When I visited your aunt before the war, we stayed at her house. She lived up a narrow street. Their house had three rooms, a large living area, one space for the guests, and a kitchen like area in the middle. We ate dinner on her rooftop and I spent the evening staring at the city-lights that were visible as far as I could see. I had never seen so many lights before.

We were refugees at the time of the massacre in Afshar. We heard the horror and the stories a long time later. Aatay Azizullah fled at night and crawled through a line of tanks. Your aunt and her family took refuge in the basement of the nearby hospital. Mojahideen fired rockets at the hospital and hit the basement, which at the time was full of families that had just fled their homes. The rocket killed many in the basement, and injured many others. Your cousin Ilham was hit in the leg. Fazlamad later told us that after the rocket hit the hospital there was so much blood on the floor that his feet were drenched in it.

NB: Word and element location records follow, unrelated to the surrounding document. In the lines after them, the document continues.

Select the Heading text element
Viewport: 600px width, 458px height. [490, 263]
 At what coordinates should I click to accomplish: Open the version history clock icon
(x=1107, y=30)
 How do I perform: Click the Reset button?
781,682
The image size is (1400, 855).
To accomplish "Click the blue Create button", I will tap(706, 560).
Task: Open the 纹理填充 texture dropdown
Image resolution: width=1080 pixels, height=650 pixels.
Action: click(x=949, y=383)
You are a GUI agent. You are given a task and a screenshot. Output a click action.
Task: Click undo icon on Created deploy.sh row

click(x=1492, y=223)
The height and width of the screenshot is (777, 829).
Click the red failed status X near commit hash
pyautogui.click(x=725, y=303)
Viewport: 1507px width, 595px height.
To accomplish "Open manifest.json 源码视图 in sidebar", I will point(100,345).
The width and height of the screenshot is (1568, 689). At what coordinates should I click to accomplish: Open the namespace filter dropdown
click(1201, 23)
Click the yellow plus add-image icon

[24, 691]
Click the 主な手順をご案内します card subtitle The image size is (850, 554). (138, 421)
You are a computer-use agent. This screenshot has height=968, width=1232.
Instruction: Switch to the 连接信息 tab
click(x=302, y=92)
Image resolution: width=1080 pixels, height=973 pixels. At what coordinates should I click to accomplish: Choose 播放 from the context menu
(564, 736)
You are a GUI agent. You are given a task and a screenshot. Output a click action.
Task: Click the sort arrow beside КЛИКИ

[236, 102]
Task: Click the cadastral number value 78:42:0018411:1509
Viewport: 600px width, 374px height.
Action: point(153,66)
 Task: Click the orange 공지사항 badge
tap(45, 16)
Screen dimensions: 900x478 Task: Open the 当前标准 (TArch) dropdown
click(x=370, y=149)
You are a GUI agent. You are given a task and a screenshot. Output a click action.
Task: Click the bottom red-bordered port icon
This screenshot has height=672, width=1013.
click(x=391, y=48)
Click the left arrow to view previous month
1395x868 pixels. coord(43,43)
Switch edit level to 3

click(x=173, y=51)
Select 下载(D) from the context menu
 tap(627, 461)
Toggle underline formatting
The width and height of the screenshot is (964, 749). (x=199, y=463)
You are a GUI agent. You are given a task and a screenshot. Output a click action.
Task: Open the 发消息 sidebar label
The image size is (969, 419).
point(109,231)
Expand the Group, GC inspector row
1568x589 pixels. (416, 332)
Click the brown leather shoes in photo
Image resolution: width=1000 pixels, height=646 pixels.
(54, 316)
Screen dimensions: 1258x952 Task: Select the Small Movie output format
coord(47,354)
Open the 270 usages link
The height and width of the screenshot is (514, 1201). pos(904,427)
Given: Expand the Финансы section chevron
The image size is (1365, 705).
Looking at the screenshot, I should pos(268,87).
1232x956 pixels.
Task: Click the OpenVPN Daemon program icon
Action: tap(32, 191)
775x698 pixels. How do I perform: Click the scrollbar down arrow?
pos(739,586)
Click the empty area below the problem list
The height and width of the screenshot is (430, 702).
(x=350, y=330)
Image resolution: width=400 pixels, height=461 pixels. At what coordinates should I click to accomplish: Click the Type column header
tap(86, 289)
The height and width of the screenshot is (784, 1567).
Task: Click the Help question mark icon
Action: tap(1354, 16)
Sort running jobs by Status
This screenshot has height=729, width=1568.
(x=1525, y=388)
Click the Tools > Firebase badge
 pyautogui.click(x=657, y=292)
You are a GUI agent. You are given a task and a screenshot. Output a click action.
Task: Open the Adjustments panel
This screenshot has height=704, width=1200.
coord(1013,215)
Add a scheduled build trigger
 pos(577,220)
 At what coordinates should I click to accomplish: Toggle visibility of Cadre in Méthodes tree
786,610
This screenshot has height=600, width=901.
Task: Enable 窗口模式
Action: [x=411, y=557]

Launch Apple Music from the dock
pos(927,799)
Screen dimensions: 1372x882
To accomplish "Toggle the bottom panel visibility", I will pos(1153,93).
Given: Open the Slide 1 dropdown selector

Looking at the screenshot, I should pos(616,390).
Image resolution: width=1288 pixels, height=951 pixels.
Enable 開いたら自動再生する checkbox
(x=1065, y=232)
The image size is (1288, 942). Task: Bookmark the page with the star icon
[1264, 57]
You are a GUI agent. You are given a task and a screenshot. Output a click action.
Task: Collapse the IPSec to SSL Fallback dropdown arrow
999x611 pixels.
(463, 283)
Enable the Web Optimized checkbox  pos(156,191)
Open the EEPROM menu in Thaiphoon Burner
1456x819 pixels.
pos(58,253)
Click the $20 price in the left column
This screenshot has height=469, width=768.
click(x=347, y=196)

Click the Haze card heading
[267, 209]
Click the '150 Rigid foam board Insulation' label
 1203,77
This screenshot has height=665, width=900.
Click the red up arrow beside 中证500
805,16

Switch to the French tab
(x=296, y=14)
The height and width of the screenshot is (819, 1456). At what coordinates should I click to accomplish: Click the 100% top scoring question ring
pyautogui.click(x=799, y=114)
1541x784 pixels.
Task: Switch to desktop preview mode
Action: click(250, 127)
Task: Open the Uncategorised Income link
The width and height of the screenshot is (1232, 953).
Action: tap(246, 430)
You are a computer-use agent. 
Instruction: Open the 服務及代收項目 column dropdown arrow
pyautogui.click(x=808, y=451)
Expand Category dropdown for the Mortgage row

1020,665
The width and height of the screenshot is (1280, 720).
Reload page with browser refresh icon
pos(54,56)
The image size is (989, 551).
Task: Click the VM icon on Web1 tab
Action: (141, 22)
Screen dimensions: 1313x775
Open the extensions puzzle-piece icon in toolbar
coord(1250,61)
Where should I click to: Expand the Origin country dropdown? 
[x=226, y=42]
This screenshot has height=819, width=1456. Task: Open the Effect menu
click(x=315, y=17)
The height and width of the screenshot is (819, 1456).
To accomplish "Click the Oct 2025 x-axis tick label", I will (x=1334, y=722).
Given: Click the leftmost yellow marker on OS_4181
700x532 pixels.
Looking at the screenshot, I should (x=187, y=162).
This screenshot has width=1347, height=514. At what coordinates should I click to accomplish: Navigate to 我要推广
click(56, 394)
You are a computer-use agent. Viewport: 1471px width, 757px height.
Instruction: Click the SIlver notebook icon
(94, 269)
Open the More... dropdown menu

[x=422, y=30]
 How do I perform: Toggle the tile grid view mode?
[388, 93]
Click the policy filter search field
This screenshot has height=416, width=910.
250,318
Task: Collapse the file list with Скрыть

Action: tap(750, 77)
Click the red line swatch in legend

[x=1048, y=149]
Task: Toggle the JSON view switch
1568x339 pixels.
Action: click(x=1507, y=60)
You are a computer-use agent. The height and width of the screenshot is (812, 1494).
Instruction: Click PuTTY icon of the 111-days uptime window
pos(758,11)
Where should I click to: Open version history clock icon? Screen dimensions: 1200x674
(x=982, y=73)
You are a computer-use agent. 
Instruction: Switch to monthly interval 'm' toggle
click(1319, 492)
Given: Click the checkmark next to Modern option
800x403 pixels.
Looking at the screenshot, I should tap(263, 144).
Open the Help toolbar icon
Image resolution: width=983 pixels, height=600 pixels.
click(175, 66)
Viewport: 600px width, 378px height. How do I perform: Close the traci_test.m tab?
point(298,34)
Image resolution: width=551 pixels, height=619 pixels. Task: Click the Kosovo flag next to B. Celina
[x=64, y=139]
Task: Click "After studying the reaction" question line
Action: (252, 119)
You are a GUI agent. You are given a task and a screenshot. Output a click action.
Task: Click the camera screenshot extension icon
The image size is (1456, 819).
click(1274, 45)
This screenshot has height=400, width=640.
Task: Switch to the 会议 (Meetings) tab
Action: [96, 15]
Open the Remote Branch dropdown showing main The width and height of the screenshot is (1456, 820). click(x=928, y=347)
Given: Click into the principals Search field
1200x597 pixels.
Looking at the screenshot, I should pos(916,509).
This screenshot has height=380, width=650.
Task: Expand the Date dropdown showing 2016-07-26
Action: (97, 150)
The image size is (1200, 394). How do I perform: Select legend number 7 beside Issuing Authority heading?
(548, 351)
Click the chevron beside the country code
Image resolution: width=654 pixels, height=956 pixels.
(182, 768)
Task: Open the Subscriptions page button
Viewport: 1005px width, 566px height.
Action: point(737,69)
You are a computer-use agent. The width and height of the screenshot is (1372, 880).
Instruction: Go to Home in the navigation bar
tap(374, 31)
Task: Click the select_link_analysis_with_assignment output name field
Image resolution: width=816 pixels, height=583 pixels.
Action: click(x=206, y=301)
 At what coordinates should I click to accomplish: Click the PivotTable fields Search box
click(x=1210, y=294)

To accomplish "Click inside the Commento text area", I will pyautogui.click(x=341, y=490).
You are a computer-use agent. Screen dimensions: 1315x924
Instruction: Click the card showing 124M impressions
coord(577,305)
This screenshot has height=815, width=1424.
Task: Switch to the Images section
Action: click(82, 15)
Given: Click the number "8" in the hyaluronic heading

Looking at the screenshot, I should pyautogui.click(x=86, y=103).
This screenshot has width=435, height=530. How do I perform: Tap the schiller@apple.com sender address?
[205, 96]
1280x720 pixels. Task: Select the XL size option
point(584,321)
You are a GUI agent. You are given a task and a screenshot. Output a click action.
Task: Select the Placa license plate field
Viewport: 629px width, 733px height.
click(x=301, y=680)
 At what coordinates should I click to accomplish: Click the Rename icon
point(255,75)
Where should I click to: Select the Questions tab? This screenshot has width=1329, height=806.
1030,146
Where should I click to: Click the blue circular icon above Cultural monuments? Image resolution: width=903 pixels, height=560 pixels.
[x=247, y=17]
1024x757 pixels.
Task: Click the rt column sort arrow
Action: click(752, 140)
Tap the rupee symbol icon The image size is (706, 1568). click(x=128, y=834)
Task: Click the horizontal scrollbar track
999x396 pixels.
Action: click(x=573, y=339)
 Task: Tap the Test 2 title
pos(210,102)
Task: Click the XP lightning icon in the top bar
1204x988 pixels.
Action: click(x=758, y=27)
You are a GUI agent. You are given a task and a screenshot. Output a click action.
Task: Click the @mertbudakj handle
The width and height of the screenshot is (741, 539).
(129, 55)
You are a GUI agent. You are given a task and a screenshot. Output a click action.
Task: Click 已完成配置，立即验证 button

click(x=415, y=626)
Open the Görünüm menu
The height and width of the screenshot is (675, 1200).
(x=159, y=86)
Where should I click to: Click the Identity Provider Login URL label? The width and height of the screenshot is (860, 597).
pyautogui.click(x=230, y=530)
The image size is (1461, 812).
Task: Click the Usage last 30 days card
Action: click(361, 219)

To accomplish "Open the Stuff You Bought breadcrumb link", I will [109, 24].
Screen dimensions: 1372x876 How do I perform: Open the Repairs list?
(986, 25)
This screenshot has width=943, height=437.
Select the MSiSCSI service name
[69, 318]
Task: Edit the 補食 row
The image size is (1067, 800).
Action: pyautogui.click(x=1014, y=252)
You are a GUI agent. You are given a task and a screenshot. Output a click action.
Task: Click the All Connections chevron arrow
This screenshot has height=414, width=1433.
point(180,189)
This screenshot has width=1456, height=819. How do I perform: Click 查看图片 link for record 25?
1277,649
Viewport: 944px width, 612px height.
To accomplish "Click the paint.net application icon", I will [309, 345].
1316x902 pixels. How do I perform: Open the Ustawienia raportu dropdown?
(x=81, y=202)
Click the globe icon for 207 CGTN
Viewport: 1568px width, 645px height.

They told me many horror stories from that massacre but I am old now and I do not recall them all. One family lost all their men when the father was killed at their home and the three brothers were killed in their shop in the Afshar bazar. Another family fled and had to leave their young child behind. Another family was killed and their bodies thrown into the well in their family home. For many others, the women were allowed to leave but their men and young girls were taken away and never found again. Aatay Azizullah said he had come face to face with a Sayyafi soldier who carried a sword soaked in human blood. Afshar was cleansed. There was not one home left intact and there was not one family left behind. I wish I remembered the other stories they told me.

From there the survivors fled west and eventually into the mountains. Some fled to Quetta, others went to Mazar and Jaghori.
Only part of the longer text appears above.